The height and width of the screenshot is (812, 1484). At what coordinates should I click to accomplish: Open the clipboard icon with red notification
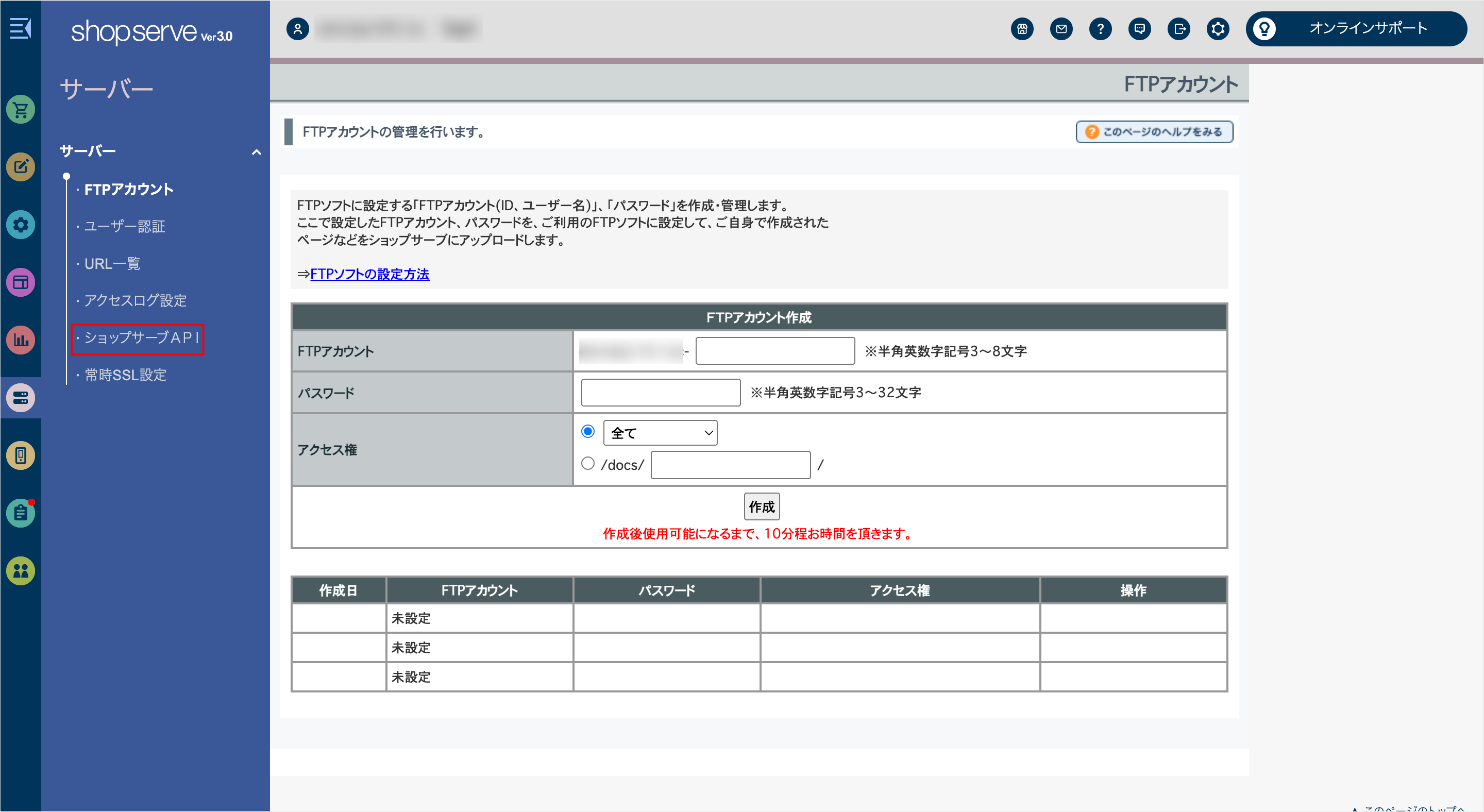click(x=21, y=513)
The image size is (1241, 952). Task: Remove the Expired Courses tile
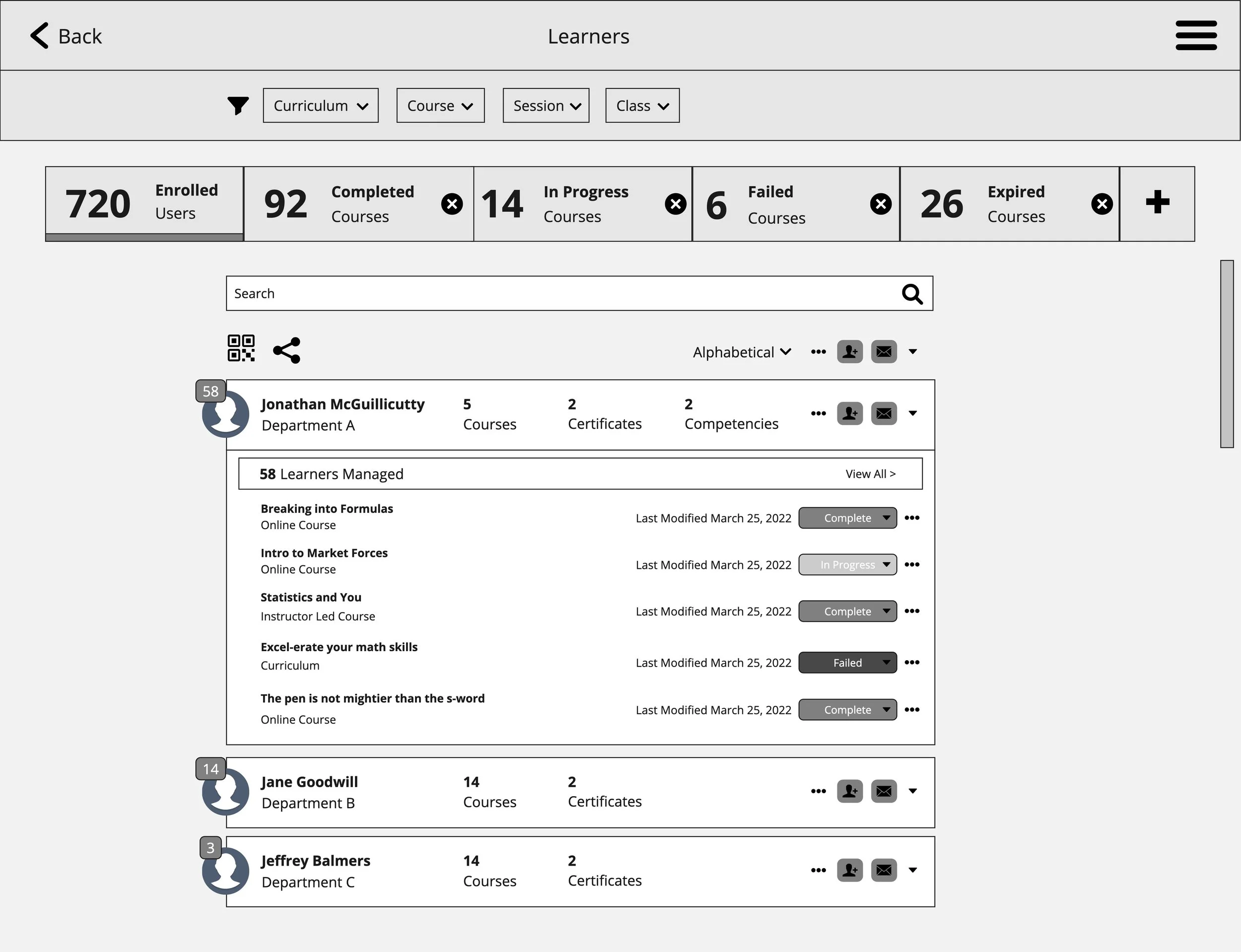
==
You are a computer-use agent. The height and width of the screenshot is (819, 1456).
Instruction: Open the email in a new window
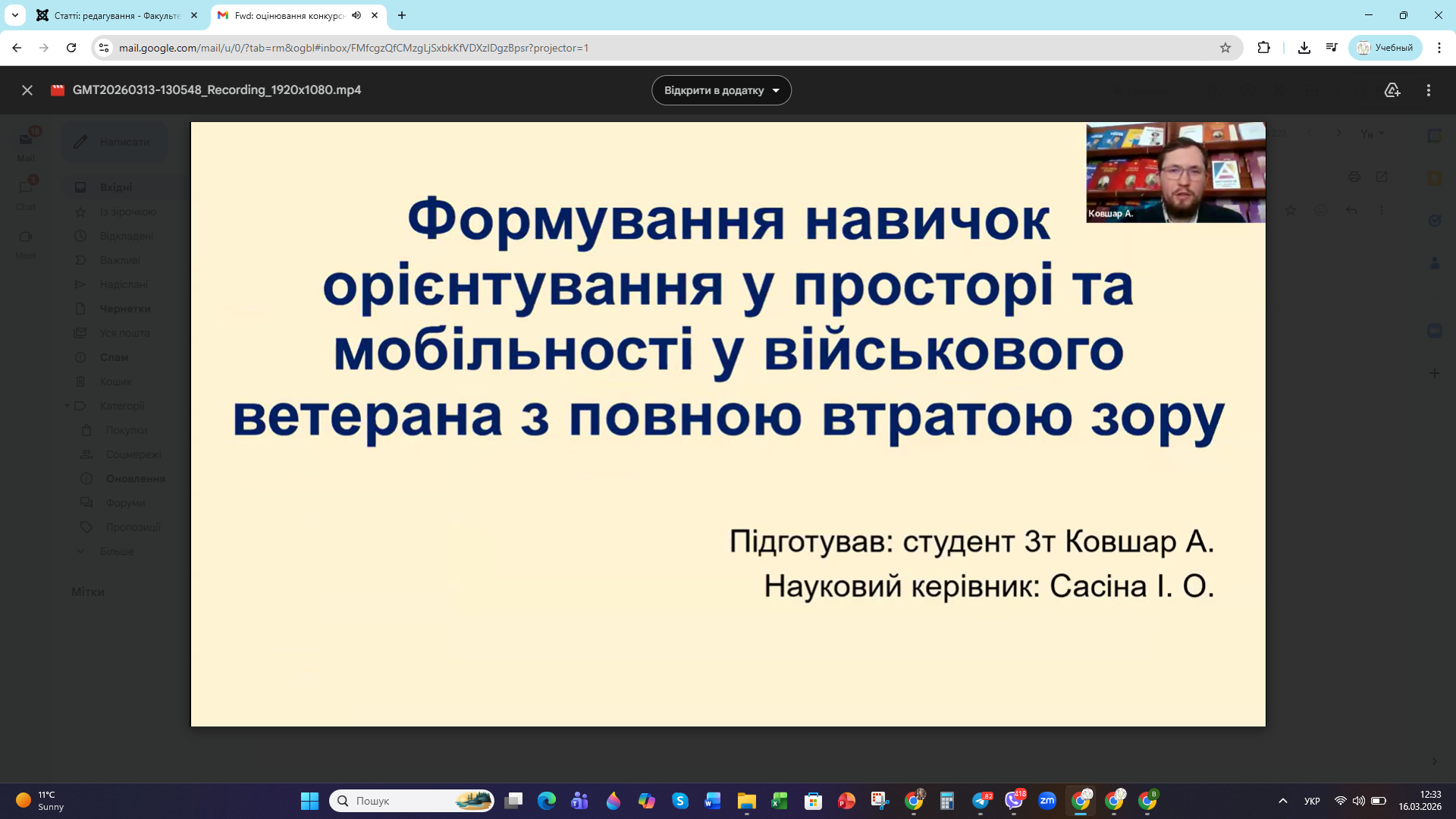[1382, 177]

ACTIVITY. Nothing except the lines from the one containing "The height and width of the screenshot is (812, 1484)." through the one containing "The image size" should appear in the answer, exactly as above and without pictures.

REPLY TO THE TASK.
The height and width of the screenshot is (812, 1484). At what coordinates should I click to accomplish: Open the clipboard icon with red notification
click(x=21, y=513)
The image size is (1241, 952). Task: Remove the Expired Courses tile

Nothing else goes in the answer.